QUESTION: “My husband and I have been married for over 18 years. Things are good and I can’t really complain, but I still feel that half of the time, he’s not paying attention. I mean, he is a good husband but I don’t think he really listens he just knows me and reacts accordingly which to his credit, he does rather well. I’d just like to have a conversation where he’s really listening and engaged. Is that too much to ask? ” - Donna, Age 42, Married
What did you say Donna? Sorry, we were distracted. Just kidding. But men get this label all the time that they don’t listen. Some of it is very justified. Sometimes men tell us, they are NOT listening.
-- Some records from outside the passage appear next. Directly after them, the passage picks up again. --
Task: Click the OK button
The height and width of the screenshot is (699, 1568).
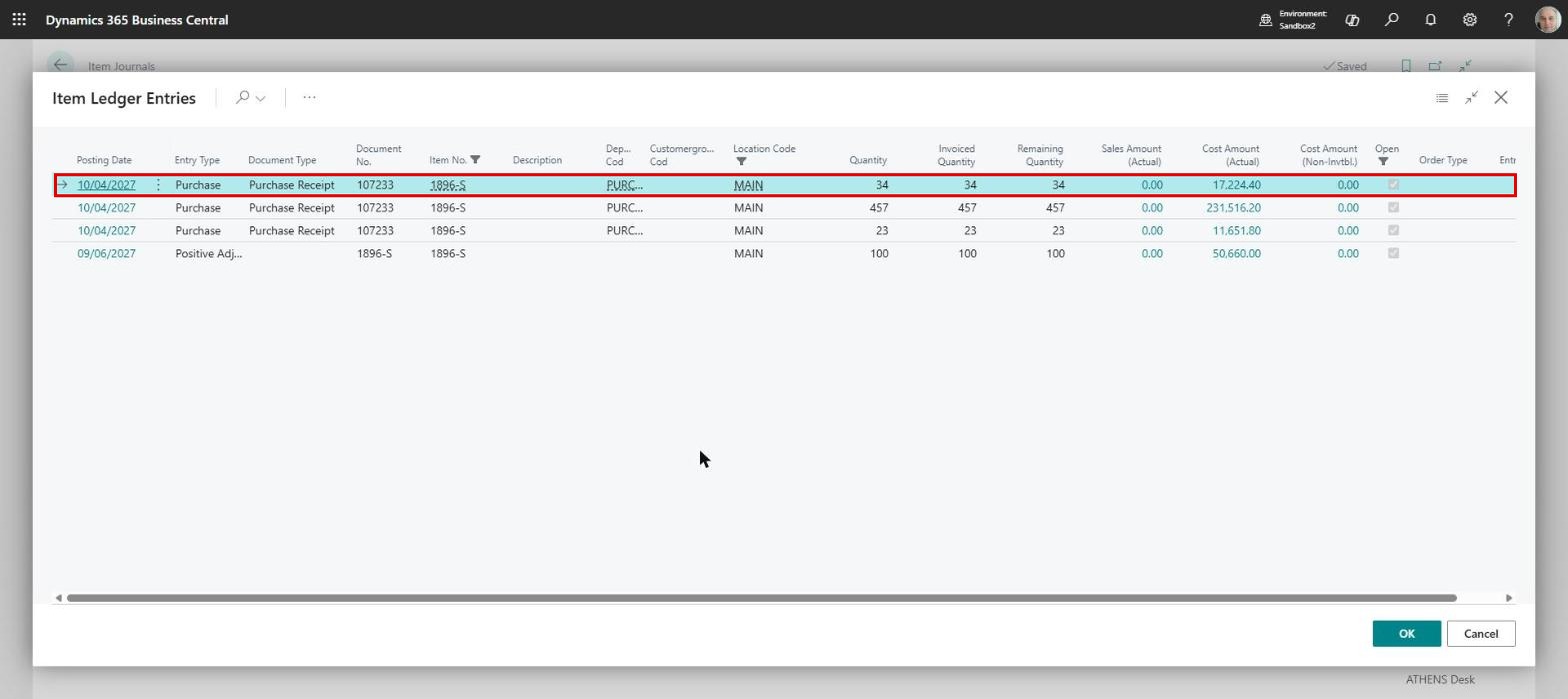Action: point(1406,634)
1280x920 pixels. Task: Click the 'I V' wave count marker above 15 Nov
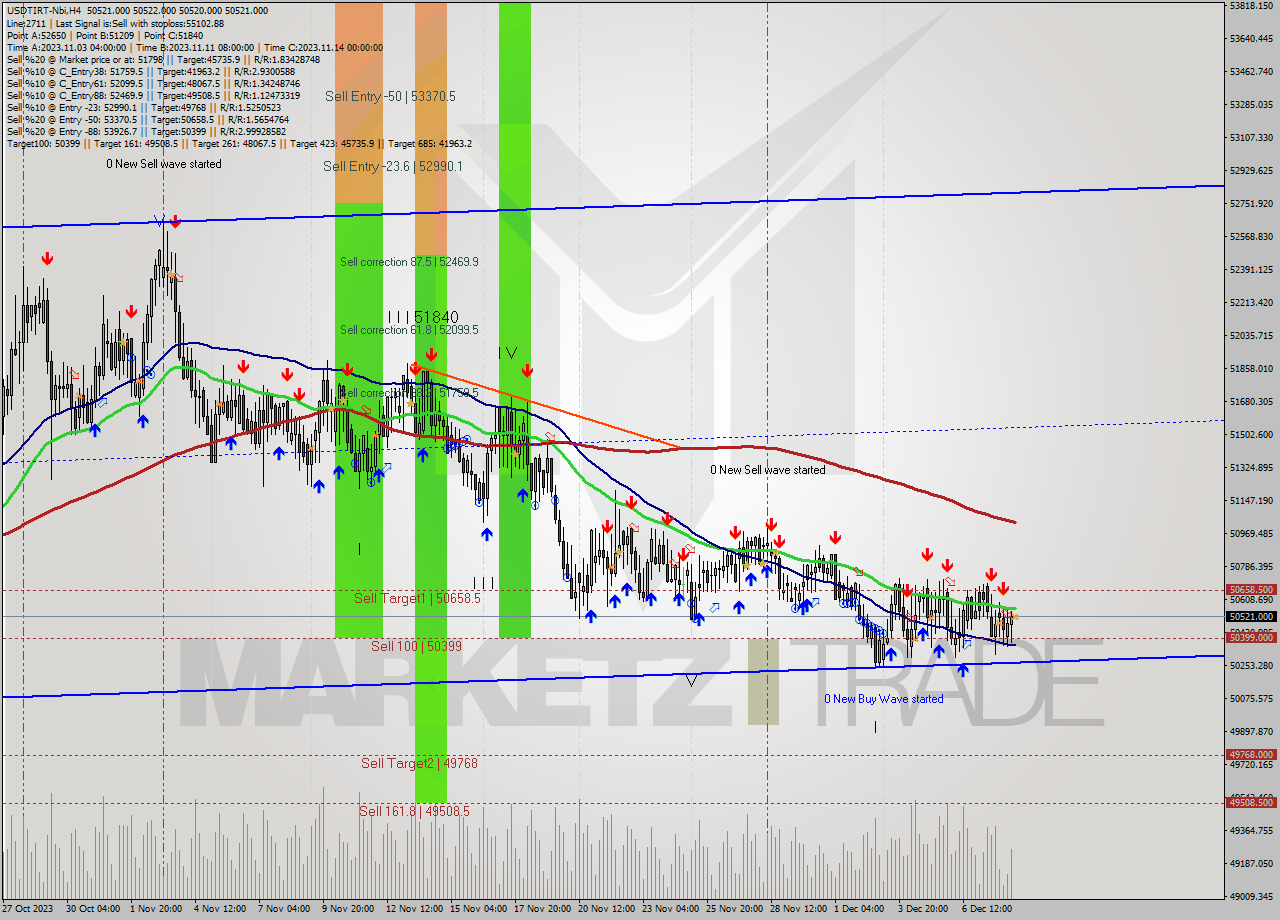click(508, 351)
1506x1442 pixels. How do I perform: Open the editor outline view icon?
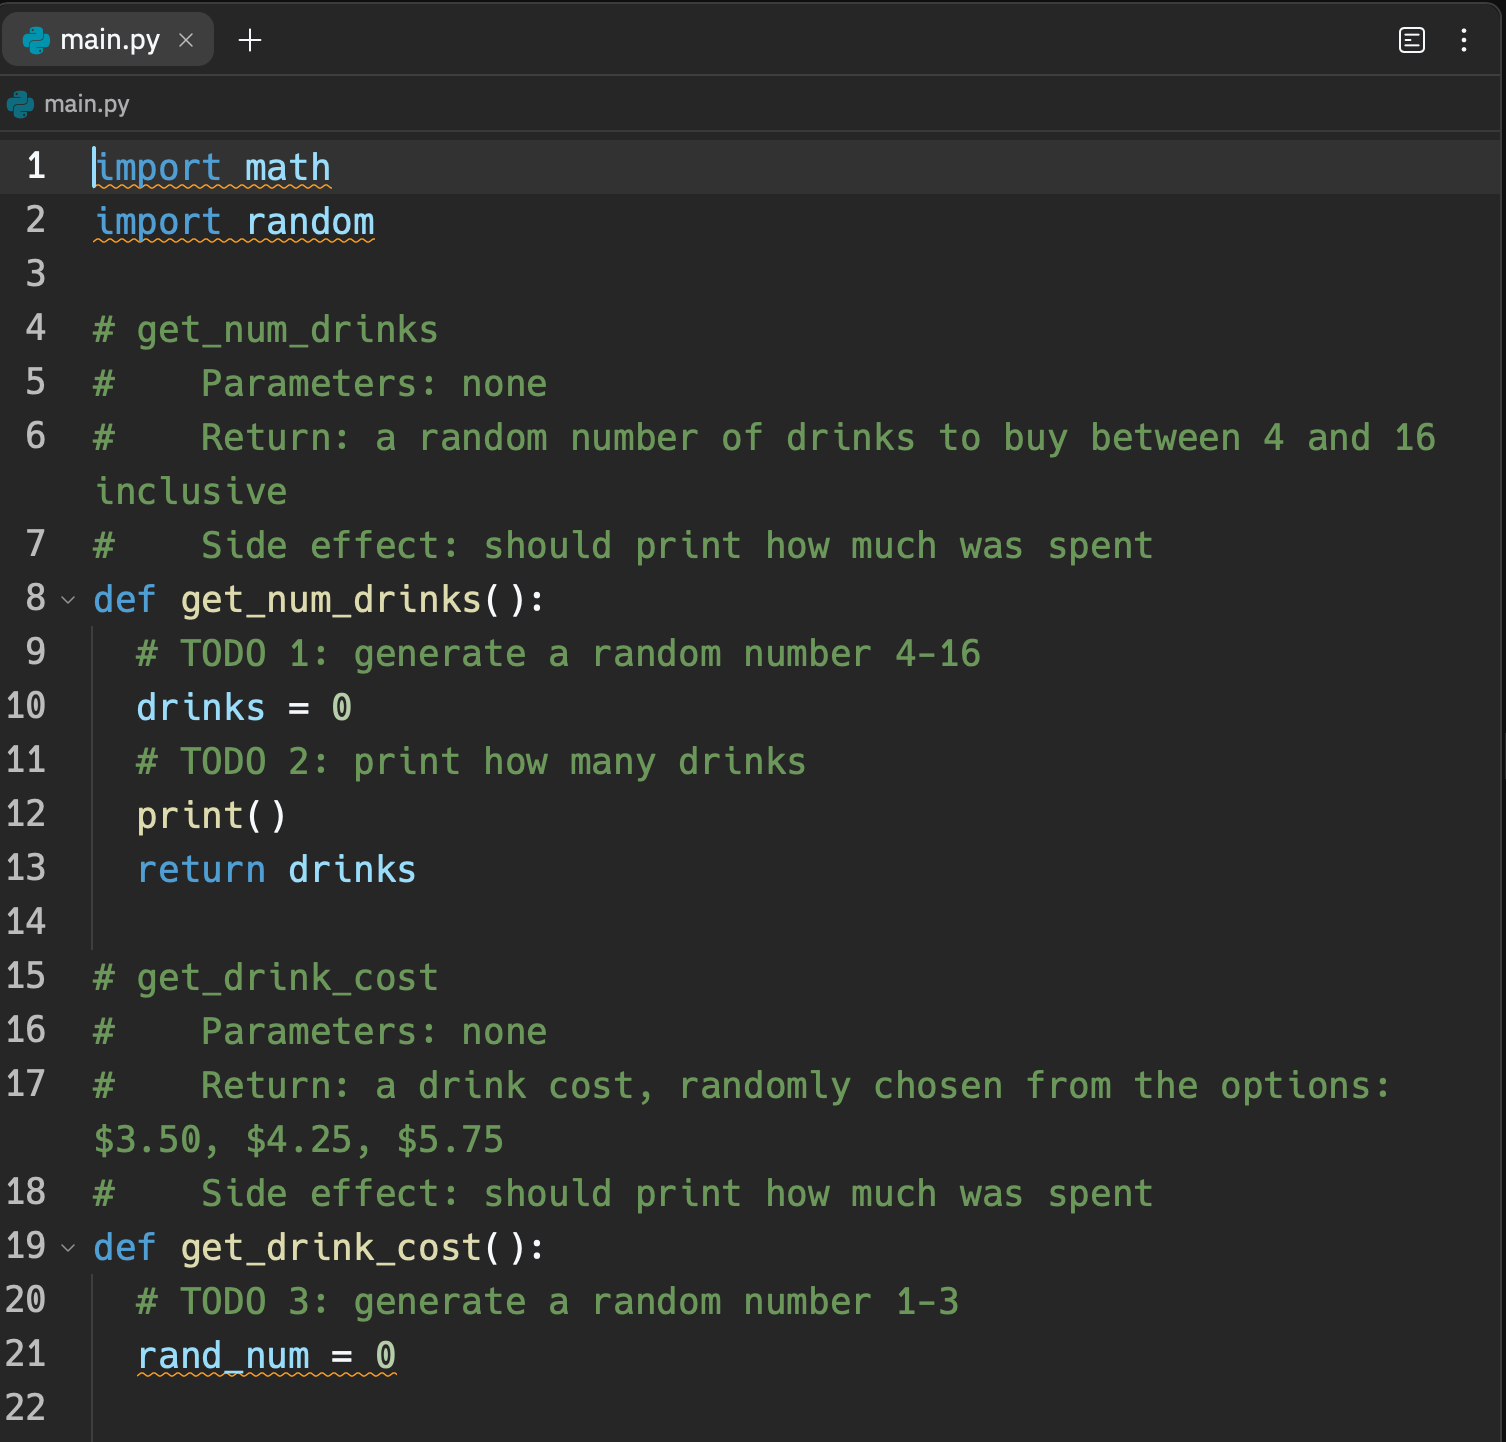point(1411,40)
Interestingly though, it’s not because they don’t want to or like to, but rather, it’s how women go about it. We can explain, but first let’s look at the answers to the question we asked 1,000 men: “Do you listen to women when they talk with you?. Here’s the feedback from the men:
The answer is overwhelmingly “yes.” But there are some caveats. Men cite that it’s when you talk with them and how you approach them that makes the difference between truly listening and not. Here’s what a few of our guys said:
“Most of the time [when] women talk, their message is encoded in what they are saying. Since I know I will never fully understand what she is trying to say, I rarely listen. If something is said bluntly and openly I hear it and understand.” – Charles, 31
“It’s a timing issue. I mean, hitting me up first thing in the morning or right when I come home and the kids are happy to see me isn’t the best time. I just can’t multi-process. I need to listen when it’s calmer and preferably when it’s just me and my wife..” – Karl, 40
“Women rarely get to the point. They like to tell stories and I want the sound bite. I lose track with the story and wind up zoning out. Sorry about that, but it’s true. Just give me the big picture. No story.” – Phil, 39
“I think women would be better off texting me with the information. It’s not that I prefer that, it’s because it would force them into saying it all in 140 characters or less. If you can say it in a text, you can then say it to your man.” –Bill, 36
“Hey, I try. I really try to listen but I just can’t when it’s game night or before golf or something I’m engaged in, no chance.” – Curt, 38
WTF is the takeaway?
Well, Donna, there you go. Yes, the men want to listen and the majority of them actually try. The real key to having your husband successfully hearing you is picking your point as to when you talk with him and how you come across. They say that delivery and non-verbal cues are what really makes an impact and no more is that the case than in talking with men. Work on the timing and delivery and your points will be heard loud and clear.